A Certain Ratio – The Graveyard And The Ballroom, To Each… & Force (reissues)

In the same way that there was more to ‘80s Rough Trade Records than just The Smiths, there was far more to Factory Records than the dominating narratives of The Happy Mondays, Joy Division and New Order.  Beneath the Factory umbrella also flourished a clutch of other talents who deserve greater recognition, especially as their influence becomes more pervasive in our omnivorous musical times.  So, whilst Vini Reilly’s body of work with The Durutti Column is belatedly becoming more celebrated through a variety of reissues and journalistic namechecking, it’s perhaps time that A Certain Ratio received a deeper rediscovery as part of the convoluted Factory saga.  Enter then, the first of three – chronologically-jumbled – unadorned ACR reissues via a new back catalogue home at Mute, to kick off a broader archival curation campaign.

= = =

Required actions:
1 - Duplicate the passage of the A Certain Ratio reissue review that opens with the words containing "In the same" and closes with "archival curation campaign.".
2 - Go on with the A Certain Ratio reissue review from the point where it stops.

Data section:
= = =

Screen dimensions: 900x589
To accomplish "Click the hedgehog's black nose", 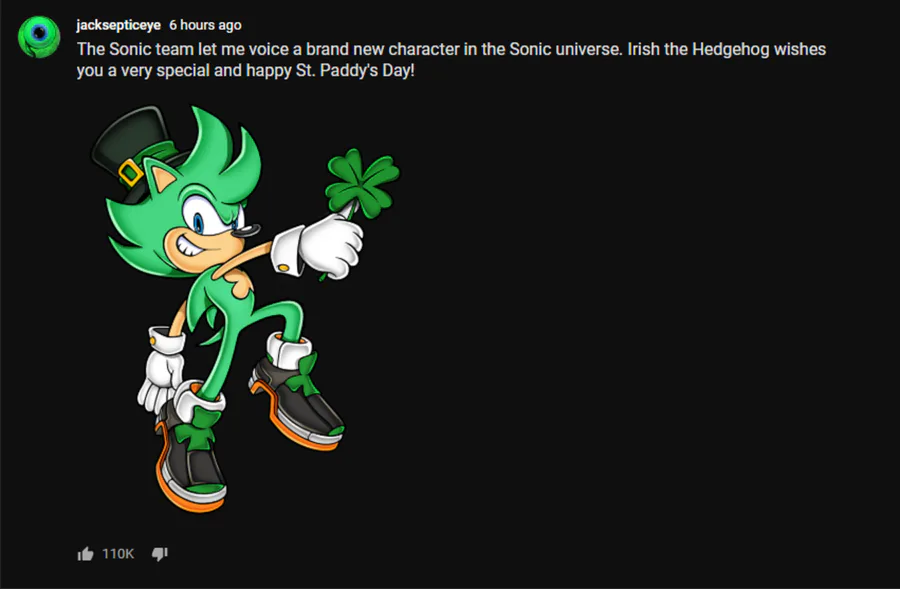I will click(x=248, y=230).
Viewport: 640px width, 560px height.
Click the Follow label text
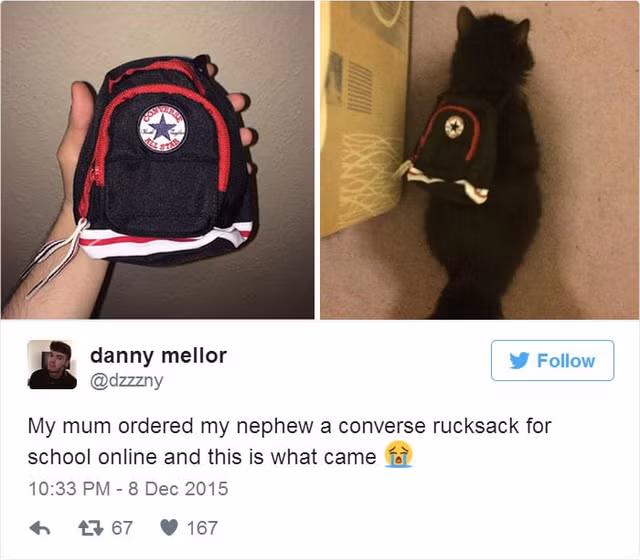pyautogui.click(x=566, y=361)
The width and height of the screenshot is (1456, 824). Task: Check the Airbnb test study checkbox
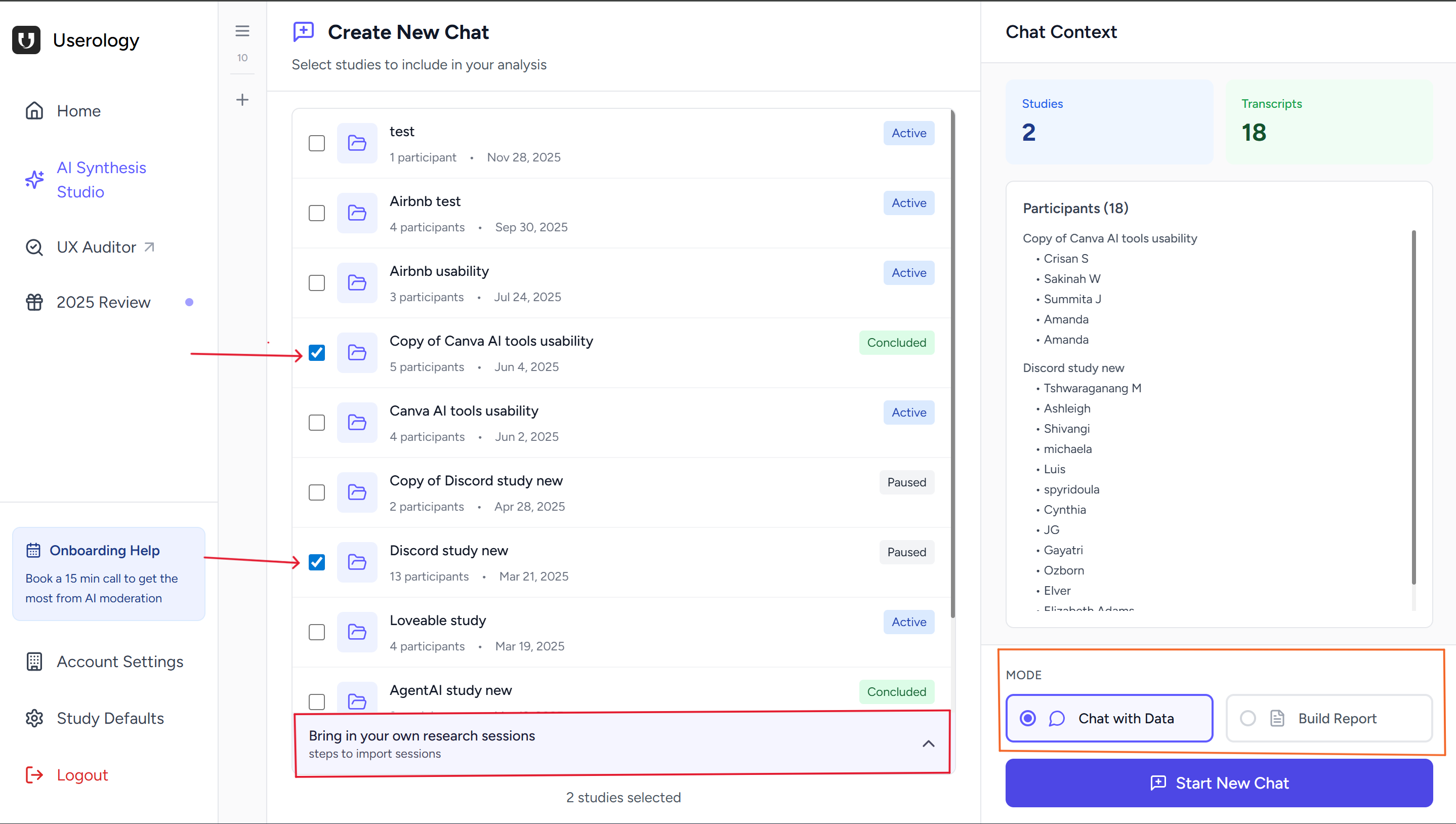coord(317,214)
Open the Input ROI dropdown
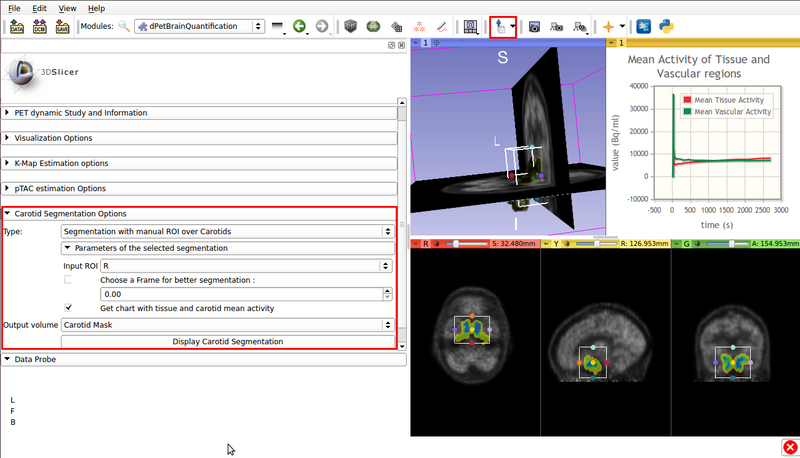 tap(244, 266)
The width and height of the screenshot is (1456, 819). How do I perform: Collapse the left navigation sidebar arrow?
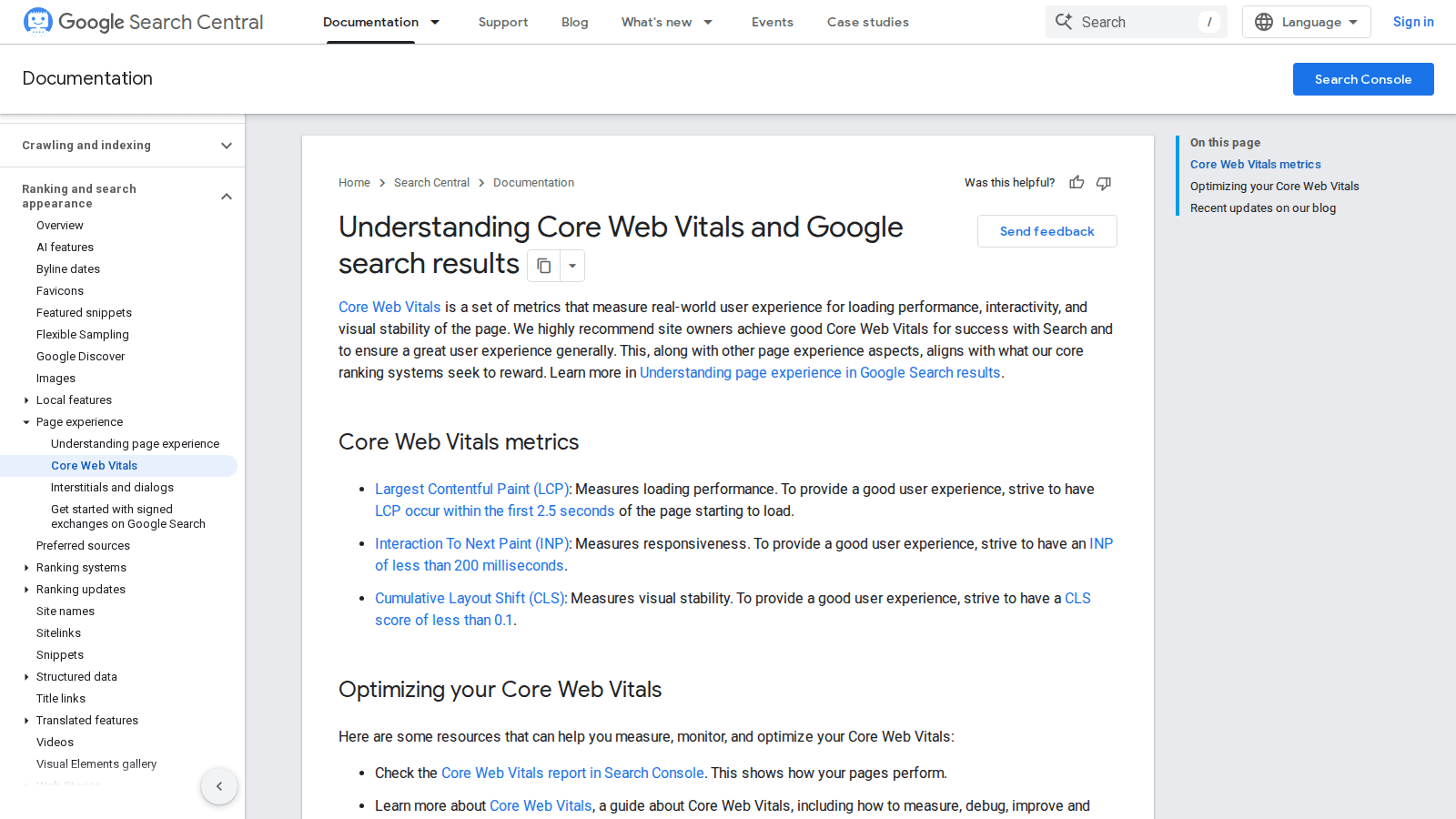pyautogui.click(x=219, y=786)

= = =

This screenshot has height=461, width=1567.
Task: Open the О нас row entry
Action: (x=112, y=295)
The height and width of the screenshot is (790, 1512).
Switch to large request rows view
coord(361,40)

= = =

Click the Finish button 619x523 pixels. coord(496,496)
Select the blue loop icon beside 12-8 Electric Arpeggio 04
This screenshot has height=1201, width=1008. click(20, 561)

= = =

Exercise responses:
1 -
In the same way that there was more to ‘80s Rough Trade Records than just The Smiths, there was far more to Factory Records than the dominating narratives of The Happy Mondays, Joy Division and New Order.  Beneath the Factory umbrella also flourished a clutch of other talents who deserve greater recognition, especially as their influence becomes more pervasive in our omnivorous musical times.  So, whilst Vini Reilly’s body of work with The Durutti Column is belatedly becoming more celebrated through a variety of reissues and journalistic namechecking, it’s perhaps time that A Certain Ratio received a deeper rediscovery as part of the convoluted Factory saga.  Enter then, the first of three – chronologically-jumbled – unadorned ACR reissues via a new back catalogue home at Mute, to kick off a broader archival curation campaign.

2 -
A Certain Ratio – The Graveyard And The Ballroom

Whilst 1980’s The Graveyard And The Ballroom is very much a primordial period piece, originally released on cassette with one side of demos and one side of live tracks put down in 1979, it’s certainly essential to explaining where the band came from and where they would roam later.  With the studio side produced by mercurial Factory co-conspirator Martin Hannett, there’s no disguising that the band partially cut themselves from the same cloth as labelmates Joy Division, with Simon Topping’s dark vocal and lyrical prowl certainly mirroring onetime peer Ian Curtis, especially on the bleak likes of “Crippled Child” and “Choir”.  Yet there is something far giddier and more rhythmically convulsive at play that clearly reflects ACR’s more divergent tastes and freer lines of attack.  Hence, across the studio side there’s the imagined sound of Delta 5 duelling with Gang Of Four (“Do The Du”), a premonition of The Minutemen’s econo-jamming (“Faceless”) and fidgety This Heat-like warped grooves (“Flight”).  Amongst some reprised tracks from the first off-stage portion, the live segment also delivers gnarly Metal Box cross-references (“All Night Party”), rubbery pre-Tortoise post-jazz (“The Fox”) and mashed-up Birthday Party-meets-Throbbing Gristle avant-noise (“Genotype-Phenotype”).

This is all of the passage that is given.